Finish Current Deliverables, Don’t Leave Them Hanging
Instead of just leaving the client to dry, you need to ensure that you finish the current deliverables and wrap up any outstanding projects.
Also check to see that you adhere to the terms and conditions as set out in your contract with the client.
“We usually try to make it work but if we can’t we typically let them out of their contract. No matter what happens we leave them in a better place than when we started.”
– Zack Bowlby, CEO at ROI Amplified
As you finish off the current deliverables, ensure that the quality of your work remains of a high standard. Even though you’re terminating the relationship with the client, you don’t want to give them any ammunition that they can use to bad-mouth your agency.
Part of this process entails giving a client a handover document that includes all the passwords and login credentials to accounts you created on their behalf, a list of any assets you made, takeover instructions, pending projects, etc.
Image source: Smartsheet
Jason Rutel is the founder of Creative Nomads, a digital agency based in Northlake, Texas. He emphasizes the importance of upholding your commitments with clients and believes that it pays off in the long run.
“We fulfill any remaining obligations, and if needed, I assist them in finding an alternative service provider.”
Don’t Let the Client Sway You
If you constantly deliver exceptional service and generate business growth for your client, they’ll probably want to convince you to rethink your decision.
This is because they’ll be worse off without your services.
Even if the client tries to pull out all the stops and makes all sorts of promises, you want to remain firm and stick to your decision.
Besides, if the client sees that they have the ability to change your mind, then you’re giving the client the upper hand and they’ll likely continue to give you problems down the line.
Sample Script to Fire a Client
Here’s a sample script that you can use if you don’t know what to say when firing a client.
Hello, [Client’s Name]. I wanted to have a conversation with you today about our professional relationship.
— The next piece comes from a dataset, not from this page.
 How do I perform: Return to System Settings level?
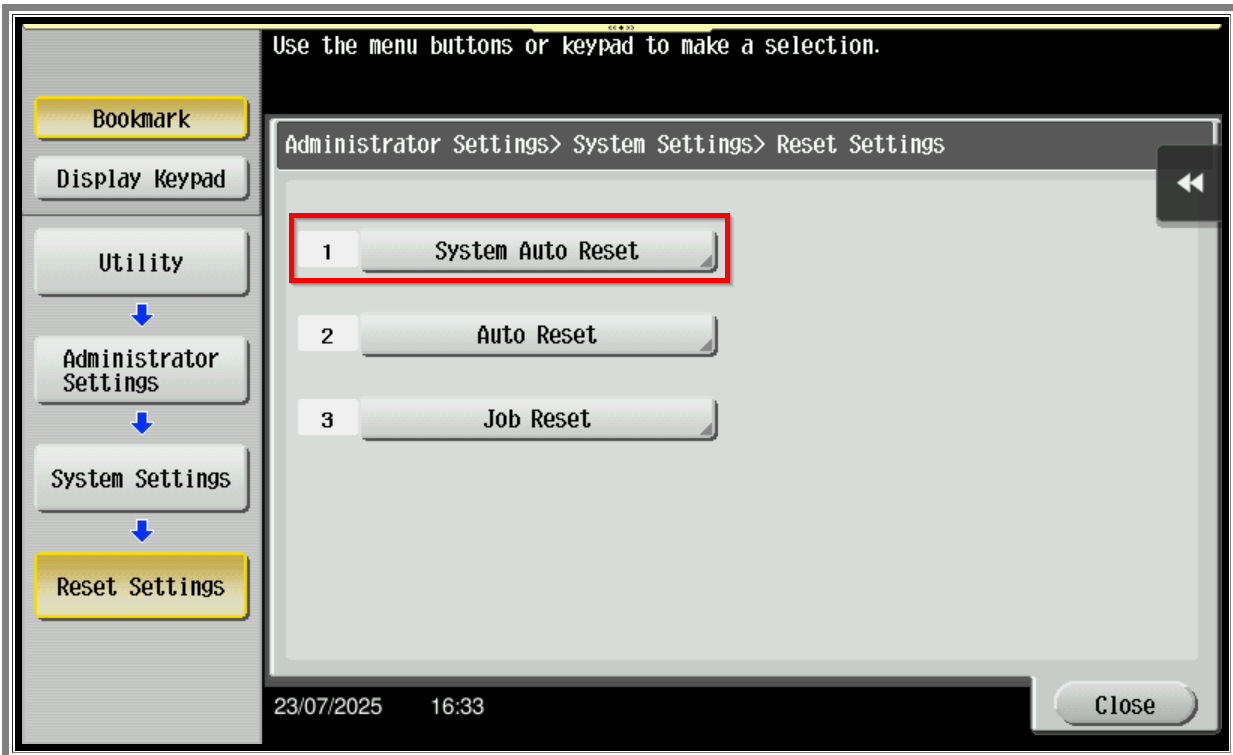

After careful consideration and discussions within our agency, we believe it would be in the best interest of both parties to terminate our engagement.
We value our clients and strive to maintain partnerships based on trust, respect, and shared goals. However, despite our efforts to address certain concerns and meet your expectations, we have encountered ongoing challenges that have significantly impacted our ability to deliver our services effectively.
Specifically, we have faced the following issues: [Briefly describe the concerns or challenges you’ve encountered].
We understand the importance of a smooth transition, and we are committed to ensuring minimal disruption to your operations. We will provide all necessary documentation, assets, and information related to our work together, allowing for a seamless handover to your new service provider.
We genuinely appreciate the opportunity to have served your company and are grateful for the experiences we have shared. We wish you the best of luck in your future endeavors and hope you find a partner that better suits your needs.
Thank you for your understanding regarding this matter. We truly value the collaboration we’ve had in the past.
Firing a client isn’t an easy task and should be carefully considered, since this can have a big impact on your bottom line, especially if it’s a big client.
With that being said, toxic clients can actually do more harm than good, and can stifle your agency’s growth and have a negative impact on general employee satisfaction.
Don’t worry though, for every bad client, there are probably five other great clients out there.